2. Wisdom, understanding and knowledge
Pirkei De-Rabbi Eliezer
"In wisdom, and in understanding, and in knowledge." The world was created by means of ten utterances, etc. They are included in the following three: "The Lord by wisdom founded the earth; by understanding He established the heavens. By his knowledge the depths were broken up" (Mishlei 3:19-20). And with these three, the Mishkan was built, as it says: "And I have filled him with the spirit of God, in wisdom, and in understanding and in knowledge" (Shemot 31:3). And with these three the Mikdash was built, as it says: "He was a widow's son of the tribe of Naftali, and his father was a man of Tzor, a worker in brass; and he was filled with wisdom, and understanding, and knowledge" (I Melakhim 7:14). And with these three it will be built in the future, as it says: "Through wisdom a house is built, and by understanding it is established: and by knowledge are the chambers filled" (Mishlei 24:3-4). And with the three of them He will in the future give three good gifts to Israel, as it says: "For the Lord gives wisdom; out of His mouth come knowledge and understanding" (Mishlei 2:6). And the three of them were doubly given to the messianic king, as it says: "And the spirit of the Lord shall rest upon him, the spirit of wisdom and the understanding, etc." (Yeshayahu11:2). (End of chapter 3)
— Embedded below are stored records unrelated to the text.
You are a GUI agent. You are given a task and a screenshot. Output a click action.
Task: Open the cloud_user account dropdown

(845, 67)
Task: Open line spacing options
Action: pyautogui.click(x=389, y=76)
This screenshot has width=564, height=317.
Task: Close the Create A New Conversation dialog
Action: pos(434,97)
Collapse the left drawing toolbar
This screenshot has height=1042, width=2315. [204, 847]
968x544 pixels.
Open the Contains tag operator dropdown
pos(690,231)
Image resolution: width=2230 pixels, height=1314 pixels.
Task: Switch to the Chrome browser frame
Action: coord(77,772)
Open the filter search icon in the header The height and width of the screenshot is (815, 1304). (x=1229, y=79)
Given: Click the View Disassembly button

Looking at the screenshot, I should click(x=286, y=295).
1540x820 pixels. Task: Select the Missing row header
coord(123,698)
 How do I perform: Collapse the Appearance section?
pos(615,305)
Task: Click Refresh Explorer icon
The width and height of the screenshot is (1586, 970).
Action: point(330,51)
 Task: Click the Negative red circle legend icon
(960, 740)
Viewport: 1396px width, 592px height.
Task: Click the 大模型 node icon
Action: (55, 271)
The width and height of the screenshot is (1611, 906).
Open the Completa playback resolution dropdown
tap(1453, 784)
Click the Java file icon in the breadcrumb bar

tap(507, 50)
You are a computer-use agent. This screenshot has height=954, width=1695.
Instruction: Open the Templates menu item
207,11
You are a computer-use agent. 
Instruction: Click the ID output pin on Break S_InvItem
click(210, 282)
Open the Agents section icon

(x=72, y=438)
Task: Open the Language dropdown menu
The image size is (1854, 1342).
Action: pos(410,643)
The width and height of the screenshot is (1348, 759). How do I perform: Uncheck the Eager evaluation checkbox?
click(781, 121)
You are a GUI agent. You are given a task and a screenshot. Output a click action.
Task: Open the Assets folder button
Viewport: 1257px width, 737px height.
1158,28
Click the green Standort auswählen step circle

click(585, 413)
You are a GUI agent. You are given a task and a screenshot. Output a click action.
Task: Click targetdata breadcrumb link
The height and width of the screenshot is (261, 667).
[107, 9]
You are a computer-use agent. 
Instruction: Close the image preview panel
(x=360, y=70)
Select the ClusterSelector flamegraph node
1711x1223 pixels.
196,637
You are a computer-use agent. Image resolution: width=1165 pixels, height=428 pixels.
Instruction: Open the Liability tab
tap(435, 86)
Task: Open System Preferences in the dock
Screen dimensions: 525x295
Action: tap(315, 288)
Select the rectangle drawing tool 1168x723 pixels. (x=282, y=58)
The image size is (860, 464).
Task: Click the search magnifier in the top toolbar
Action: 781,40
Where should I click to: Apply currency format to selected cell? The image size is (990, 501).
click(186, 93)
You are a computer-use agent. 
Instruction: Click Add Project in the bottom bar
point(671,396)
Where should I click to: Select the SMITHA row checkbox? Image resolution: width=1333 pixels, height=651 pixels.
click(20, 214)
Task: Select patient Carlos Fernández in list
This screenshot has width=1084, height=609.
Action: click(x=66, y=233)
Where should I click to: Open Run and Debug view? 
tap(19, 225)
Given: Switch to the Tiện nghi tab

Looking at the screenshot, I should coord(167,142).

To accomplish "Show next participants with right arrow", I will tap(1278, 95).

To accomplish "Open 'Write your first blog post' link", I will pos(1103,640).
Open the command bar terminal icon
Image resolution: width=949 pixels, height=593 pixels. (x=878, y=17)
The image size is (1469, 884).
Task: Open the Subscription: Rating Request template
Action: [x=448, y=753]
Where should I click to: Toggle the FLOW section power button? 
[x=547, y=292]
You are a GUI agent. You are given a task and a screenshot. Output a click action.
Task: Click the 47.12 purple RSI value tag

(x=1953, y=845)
"In wisdom, and in understanding, and in knowledge." It has already been explained (Shemot 25:8) that all of the worlds were included in the building of the Mishkan and its vessels. For this reason, the Shekhina rested within it, as it was at the beginning of the creation, when the Shekhina oversaw His world in general. Just as the world in general was created with these three attributes, as it is written: "The Lord by wisdom founded the earth; by understanding He established the heavens. By his knowledge the depths were broken up" (Mishlei 3:19-20) – in this way the Mishkan had to be built with these three attributes, and similarly the Mikdash in which the Shekhina would rest. And this is what we find in Midrash Rabba that Betzalel knew how to join together the letters with which heaven and earth were created. Thus is explained the words, "And I have filled him with the spirit of God," this word sometimes meaning that He created heaven and earth, as I have written at the beginning of Parashat Bereishit (1:1) and in other places.